6. Document the performance of the selected QC procedure.

In addition to the OPSpecs chart, it is useful to document performance with critical-error graphs for both systematic error and random error. The SE critical-error graph shows that a 13s/22s/R4s multirule procedure will provide nearly as good error detection as the 12.5s procedure and will have a little lower false rejection rate. With the QC Validator program, you can attach these charts to a summary page that documents all the input parameters, calculated parameters, and your final QC selection.

7. Adopt a total QC strategy

The Total QC strategy should include statistical QC, as well as other QC components such as preventive maintenance, system function checks (e.g., the electronic checks recommended by the manufacturer), and periodic comparisons of performance with other glucose measurement systems.

Because 90% AQA can be achieved here with an N of only 2, you can rely on statistical QC and minimize other QC components. It may still be worthwhile to improve method performance; e.g. if method bias were reduced to 1%, then a 13s rule could be used and a false rejection rate of 1% or less achieved with a single rule QC procedure.

In this table, the relative number of x's indicate the relative emphasis on the different components in a Total QC strategy. SQC stands for Statistical QC. QI stands for Quality Improvement. Other QC includes preventive maintenance, instrument function checks, preformance verification tests, and patient data QC algorithms.

8. Reassess for changes

It is interesting to assess how QC would be affected if the bias of the method were eliminated. For example, if bias were reduced from 2.7% to 0.0%, the OPSpecs chart here shows that the method could be adequately controlled with 1 control measurement per run using 3s control limits, i.e., 13s with N=1. That's would be a simpler and less-costly control procedure.

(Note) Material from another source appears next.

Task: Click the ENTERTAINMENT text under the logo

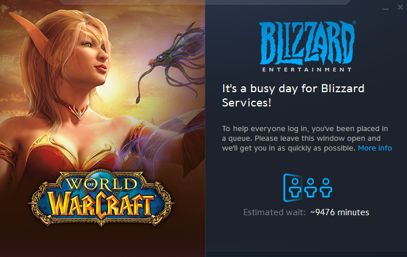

Conclusion: Consider a multistage QC strategy

If the bias can be eliminated (through better standardization or calibration), then it would be cost-effective to implement a two-stage QC strategy in which (a) 2 control materials could be analyzed and interpreted with a 12.5s rule whenever there are process changes, such as a new lot of reagents, a new box of reagents brought into service after storage elsewhere, or new less-experience operators, whereas (b) 1 control material could be analyzed and interpreted with a 13s rule to monitor performance during periods of stable operation.

It should be noted that the CLIA proficiency testing criterion for acceptable performance is more demanding and would require use of either 12.5s or 13s/22s/R4s/41s with N=4 to assure that the allowable total error of 10% is not exceeded. Thus, it would actually be desirable to check the test more carefully when a new lot of reagents or major system change occurs. The strategy to use a multistage QC procedure is still applicable, but it may be better to use an N=4 QC procedure to test for the effects of major system changes.


  1. Wandrup JH. Clinical and analytical requirements and needs of glucose measurements on whole blood. Blood Gas News, 1996;5(number 3):3-8.
  2. Woo J, McCabe JB, Chauncey D, Schug T, Henry JB. The evaluation of a portable clinical analyzer in the emergency department. Am J Clin Pathol 1993;100:599-605.